Implementation of both the Hackathon and ITO proceeded in accordance with a priori plans, as indicated in the syllabus. There were no substantial deviations to the procedures or timeline. The only minor alteration was the need to further clarify the ITO as described.

Assessment of Transformative Learning

Student learning experiences were evaluated using the rubric from Springfield et al. (2015) as applied to reflection papers that students completed during the final exam period. In the Springfield rubric, nontransformative changes are defined as being quantitative, that is, changes in extent or amount, while transformative changes are defined as being qualitative, that is, students are in some way fundamentally different than they were before: “The student recognizes that change occurred AND the change has substantially altered them in some way”; “I used to . . . but now I . . .” (Springfield et al., 2015, p. 74). The rubric also defines five types of changes, each of which may be transformative or nontransformative. These are confidence, or belief in one’s ability to use a skill; pride in accomplishment; skills, which could include any type of skill learned in the course; perspective, or how a student understands or perceives other people or situations; and identity, or how they understand or see themselves. In the reflection papers, students received the following prompts, which were adapted from Springfield et al. (2015):

Consider your experience in this course this semester. Please describe it in one to two paragraphs.

After you’ve done that, use the questions below as a guide to write more about aspects of your experience. The questions are a guide but are not an exhaustive list. If different issues spring to mind, please feel free to describe those as well.

Did you have any a-ha moments this semester?

What does it mean to work toward improvements in public health nutrition?
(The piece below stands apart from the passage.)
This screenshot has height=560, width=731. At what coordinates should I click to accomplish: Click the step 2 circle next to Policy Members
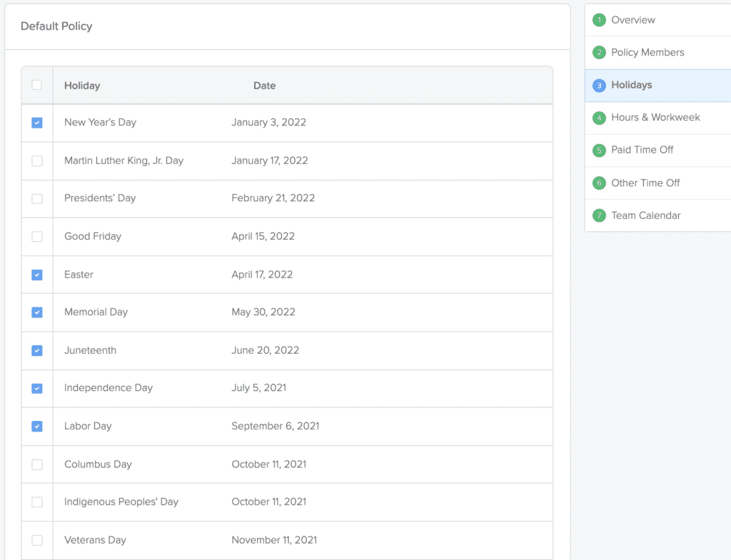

Have your views have changed compared to the start of the semester? If so, how?

What does it mean to be a productive member of a team? Have your views changed compared to the start of the semester? If so, how?

What do you see as the role of reflection or self-reflection in your profession moving ahead?

Did you learn anything that surprised you?

A priori, based on the goals of the course, we expected changes in confidence, skills, and perspective. We did not necessarily expect changes in identity in adult learners within the timeframe. The course was not specifically designed to increase pride in accomplishment, which typically results from praise feedback. To code the reflections, a research assistant (TF) created a data shell in Microsoft Excel with all student responses. The two instructors (ES and SF) and the research assistant independently coded the type of change (i.e., confidence, pride, skills, perspective, identity) and whether it was transformative or nontransformative, and entered any comments. At the completion of coding, all three met to resolve any discrepancies through discussion and to determine a consensus code.

Reflection papers revealed few student-reported instances of changes in confidence (n = 1) and identity (n = 2; Figure 1). As expected, no changes in pride were found. Students described nontransformative changes in skills (n = 9), mainly in problem solving and working effectively in a team.

Figure 1.

Frequency of student-reported changes in confidence, pride, skills, perspective, and identity by transformation status.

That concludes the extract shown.